When Josephine Erhabor emigrated to Canada in 2015, she not only didn’t speak English, she also hadn’t been to school at all in her life, growing up in Nigeria.

“Math was really hard,” she says. “Imagine someone never being in school. I didn’t know how to read a calendar.”

When it came time for her to enrol in a literacy program “they wanted to know what they were teaching us, but I didn’t go to school at all before I was here,” she says in the Commercial Drive apartment where she lives with her four-year-old, Sarah.

Erhabor, 24, was pregnant when she arrived as a refugee, fleeing from what she only wanted to describe as “family reasons.”

Sarah has a learning disability and the two of them are getting help with their education through the Canucks Family Education Centre (CFEC), partly funded by The Vancouver Sun’s Raise-a-Reader campaign.

Erhabor, who’s called Jo, attends the Britannia Partners in Education program, which offers English literacy and math instruction, in partnership with Vancouver school district No. 39.

She and Sarah also attend CFEC’s Grandview Get Ready to Read — GR2R — early learning program for preschoolers at the Grandview Terrace Childcare Centre (in partnership with Britannia Childcare) once a week, which also offers parenting support.

As Erhabor adapted to a new country, she was unable to carry out a simple transaction in a store because numbers were foreign to her.

“When it came to math, I wasn’t that good at counting,” says Erhabor, as an inquisitive and energetic Sarah checked out a visitor’s cameras. “But now I am able to calculate, and that’s made it easier.”

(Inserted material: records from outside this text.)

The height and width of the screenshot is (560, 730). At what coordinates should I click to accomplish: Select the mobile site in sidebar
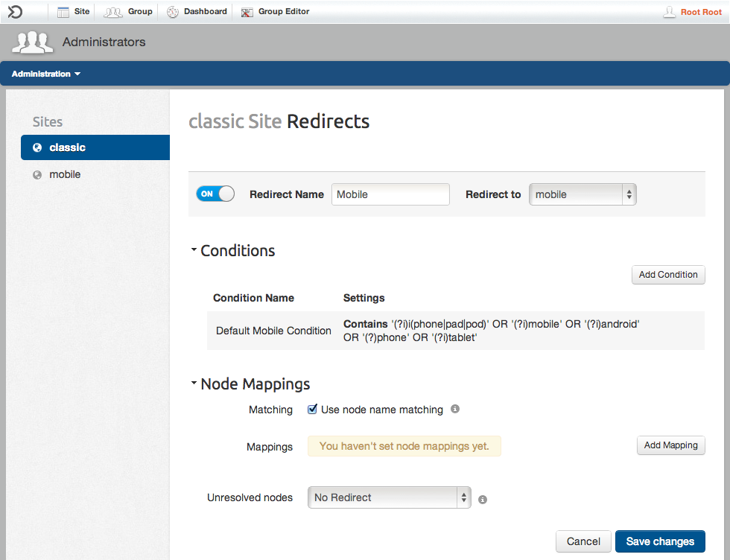pos(65,174)
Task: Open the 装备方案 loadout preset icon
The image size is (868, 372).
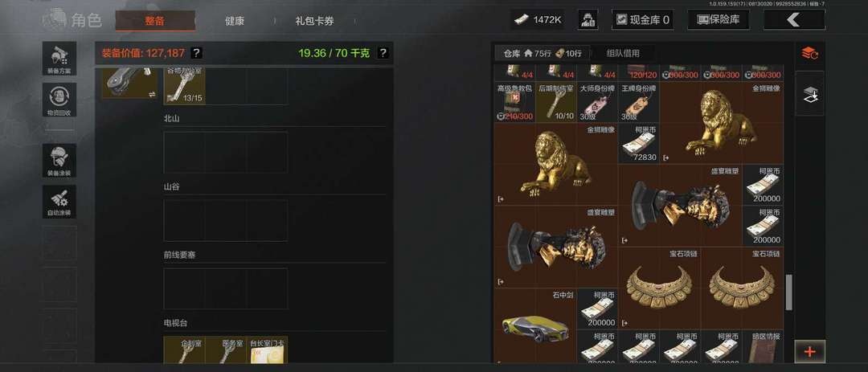Action: (x=59, y=58)
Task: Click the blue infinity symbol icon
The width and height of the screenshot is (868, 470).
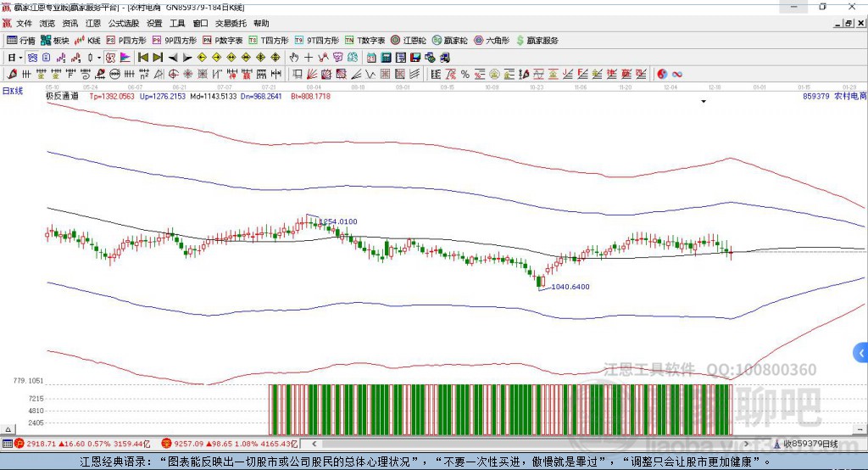Action: 677,75
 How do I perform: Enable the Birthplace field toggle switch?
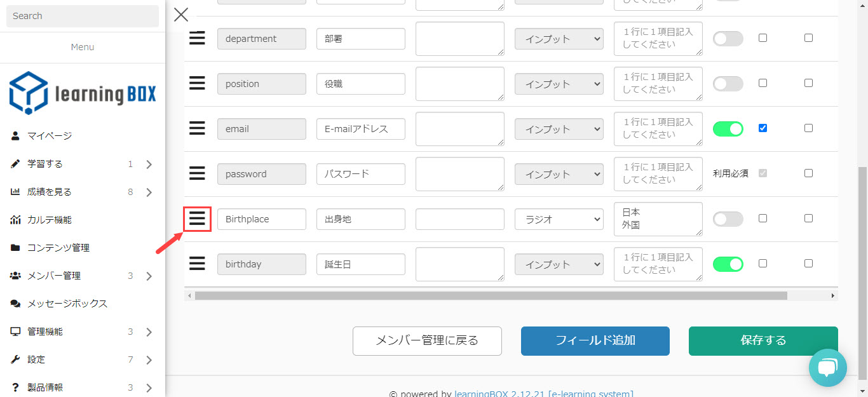[728, 219]
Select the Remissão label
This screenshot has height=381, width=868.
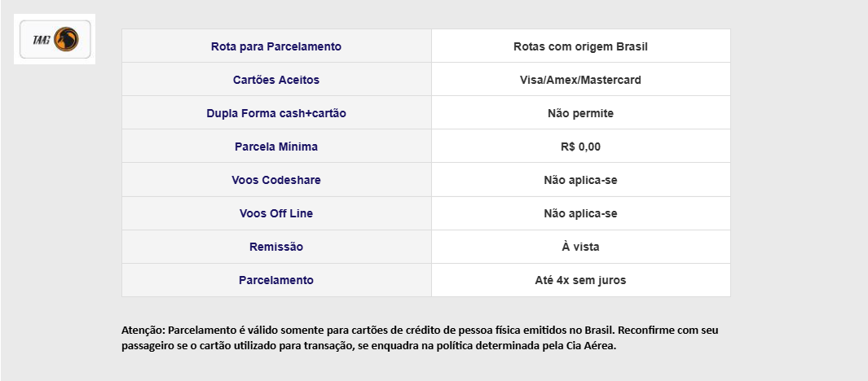[x=276, y=247]
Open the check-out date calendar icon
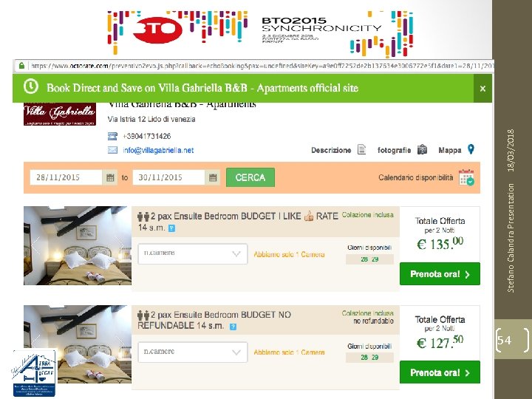 [213, 178]
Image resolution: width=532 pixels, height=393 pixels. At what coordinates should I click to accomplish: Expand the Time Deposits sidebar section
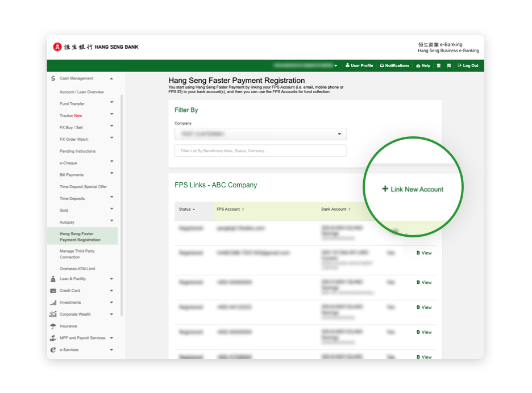click(112, 198)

She says she was never given the opportunity to learn how to read and write until she was in her mid-teens in Nigeria. The continent’s most populated country, at 186 million, now faces a threat of breaking apart along ethnic and religious lines, according to a BBC profile. Jihadists have killed thousands over the past few years in the northeast, and some groups want to separate. Islamic law has been imposed in several northern states, causing thousands of Christians to flee.